Source extract:
# Vos and Calvin on Galatians and the Allegory of Two Covenants



## PuritanCovenanter (Jun 8, 2015)

This is a question I have due to a Reformed Forum Blog about Vos' view on the Mosaic Covenant. In this post the allegory of Two Covenants in Galatians is mentioned. 
Has anyone reading this compared Vos's view with that of Calvin's view in his Commentary on Galatians? It seems they have differing opinions as I understand things. I just want to make sure I am understanding both theologians. The following is part of Calvin's comments on Galatians 4:24



> “But all this may, at first sight, appear absurd; for there are none of God’s children who are not born to freedom, and therefore the comparison does not apply. I answer, what Paul says is true in two respects; for the law formerly brought forth its disciples, (among whom were included the holy prophets, and other believers,) to slavery, though not to permanent slavery, but because God placed them for a time under the law as “a schoolmaster.” (Galatians 3:25.) Under the vail of ceremonies, and of the whole economy by which they were governed, their freedom was concealed: to the outward eye nothing but slavery appeared. “Ye have not,” says Paul to the Romans, “received the spirit of bondage again to fear.” (Romans 8:15.) Those holy fathers, though inwardly they were free in the sight of God, yet in outward appearance differed nothing from slaves, and thus resembled their mother’s condition. But the doctrine of the gospel bestows upon its children perfect freedom as soon as they are born, and brings them up in a liberal manner.
> 
> …What, then, is the gendering to bondage, which forms the subject of the present dispute? It denotes those who make a wicked abuse of the law, by finding in it nothing but what tends to slavery. Not so the pious fathers, who lived under the Old Testament; for their slavish birth by the law did not hinder them from having Jerusalem for their mother in spirit. But those who adhere to the bare law, and do not acknowledge it to be “a schoolmaster to bring them to Christ,” (Galatians 3:24,) but rather make it a hinderance to prevent their coming to him, are the Ishmaelites born to slavery.

Exercise input:
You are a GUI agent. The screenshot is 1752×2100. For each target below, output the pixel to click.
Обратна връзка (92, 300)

* * *

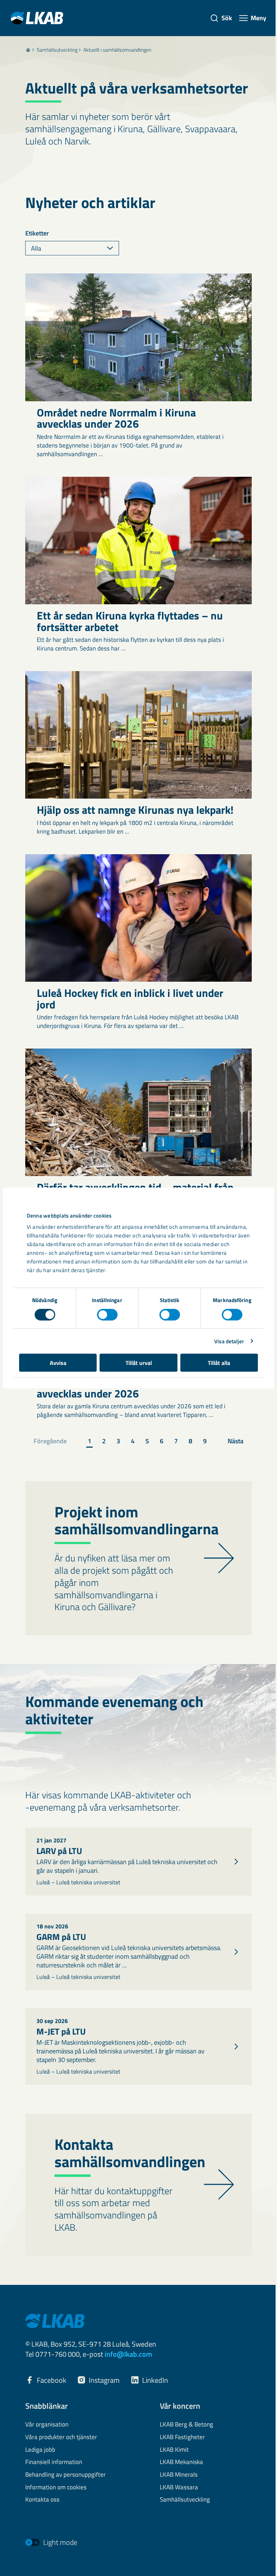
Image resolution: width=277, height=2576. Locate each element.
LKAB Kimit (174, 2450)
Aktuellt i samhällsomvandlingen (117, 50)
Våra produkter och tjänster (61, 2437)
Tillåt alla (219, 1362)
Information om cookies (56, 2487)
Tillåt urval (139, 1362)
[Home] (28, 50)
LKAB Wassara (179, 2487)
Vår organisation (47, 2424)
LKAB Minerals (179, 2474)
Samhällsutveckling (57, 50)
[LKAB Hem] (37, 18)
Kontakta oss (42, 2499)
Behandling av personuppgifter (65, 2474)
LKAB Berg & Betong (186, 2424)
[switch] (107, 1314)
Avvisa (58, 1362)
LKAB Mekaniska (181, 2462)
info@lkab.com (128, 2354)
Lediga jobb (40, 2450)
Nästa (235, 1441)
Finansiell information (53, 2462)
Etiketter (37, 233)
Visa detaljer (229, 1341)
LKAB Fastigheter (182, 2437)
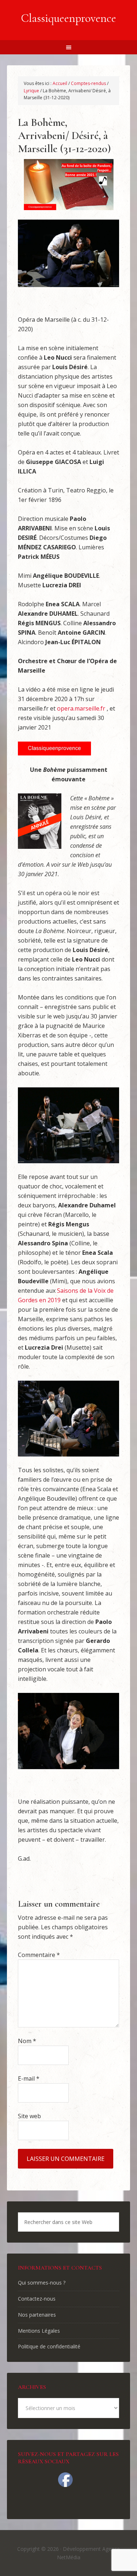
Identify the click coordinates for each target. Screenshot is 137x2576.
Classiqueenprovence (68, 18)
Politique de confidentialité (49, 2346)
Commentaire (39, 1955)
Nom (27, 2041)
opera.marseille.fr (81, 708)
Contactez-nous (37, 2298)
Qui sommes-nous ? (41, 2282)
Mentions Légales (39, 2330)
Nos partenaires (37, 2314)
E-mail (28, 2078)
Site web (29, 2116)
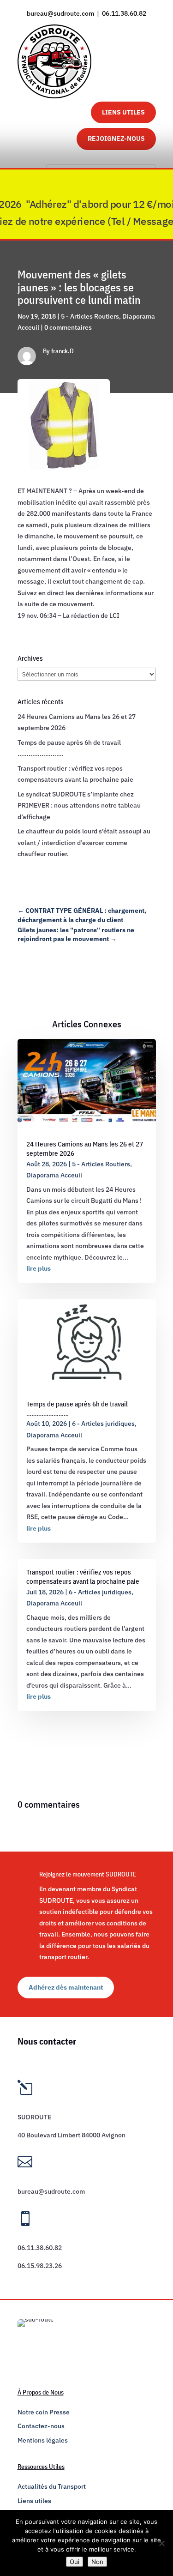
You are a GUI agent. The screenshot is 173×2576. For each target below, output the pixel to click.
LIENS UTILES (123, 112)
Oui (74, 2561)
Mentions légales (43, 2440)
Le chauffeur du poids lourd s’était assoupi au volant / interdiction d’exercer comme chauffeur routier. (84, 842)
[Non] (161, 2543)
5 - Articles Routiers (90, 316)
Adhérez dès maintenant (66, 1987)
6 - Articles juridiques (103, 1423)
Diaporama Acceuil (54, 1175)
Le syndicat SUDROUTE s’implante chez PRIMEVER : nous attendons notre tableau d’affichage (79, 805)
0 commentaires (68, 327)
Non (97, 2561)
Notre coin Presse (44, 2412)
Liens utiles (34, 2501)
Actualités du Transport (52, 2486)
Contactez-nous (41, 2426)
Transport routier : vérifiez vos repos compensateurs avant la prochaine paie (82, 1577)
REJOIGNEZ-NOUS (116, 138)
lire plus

Problem set:
**a.** In the forum thread, which verse of Galatians do the quoted comments from Calvin concern?
**b.** In the listing, reproduce only the lines starting at the one containing "Commentaire (39, 1955)" and ending at the one containing "Liens utiles (34, 2501)", with "chauffeur" replaced by "conducteur" and nothing else changed. Leave the pictures out of your answer.

Results of the tasks:
**a.** Galatians 4:24

**b.**
Commentaire (39, 1955)
Nom (27, 2041)
opera.marseille.fr (81, 708)
Contactez-nous (37, 2298)
Qui sommes-nous ? (41, 2282)
Mentions Légales (39, 2330)
Nos partenaires (37, 2314)
E-mail (28, 2078)
Site web (29, 2116)
You are a GUI agent. The screenshot is 173×2576. For each target below, output the pixel to click.
LIENS UTILES (123, 112)
Oui (74, 2561)
Mentions légales (43, 2440)
Le conducteur du poids lourd s’était assoupi au volant / interdiction d’exercer comme conducteur routier. (84, 842)
[Non] (161, 2543)
5 - Articles Routiers (90, 316)
Adhérez dès maintenant (66, 1987)
6 - Articles juridiques (103, 1423)
Diaporama Acceuil (54, 1175)
Le syndicat SUDROUTE s’implante chez PRIMEVER : nous attendons notre tableau d’affichage (79, 805)
0 commentaires (68, 327)
Non (97, 2561)
Notre coin Presse (44, 2412)
Liens utiles (34, 2501)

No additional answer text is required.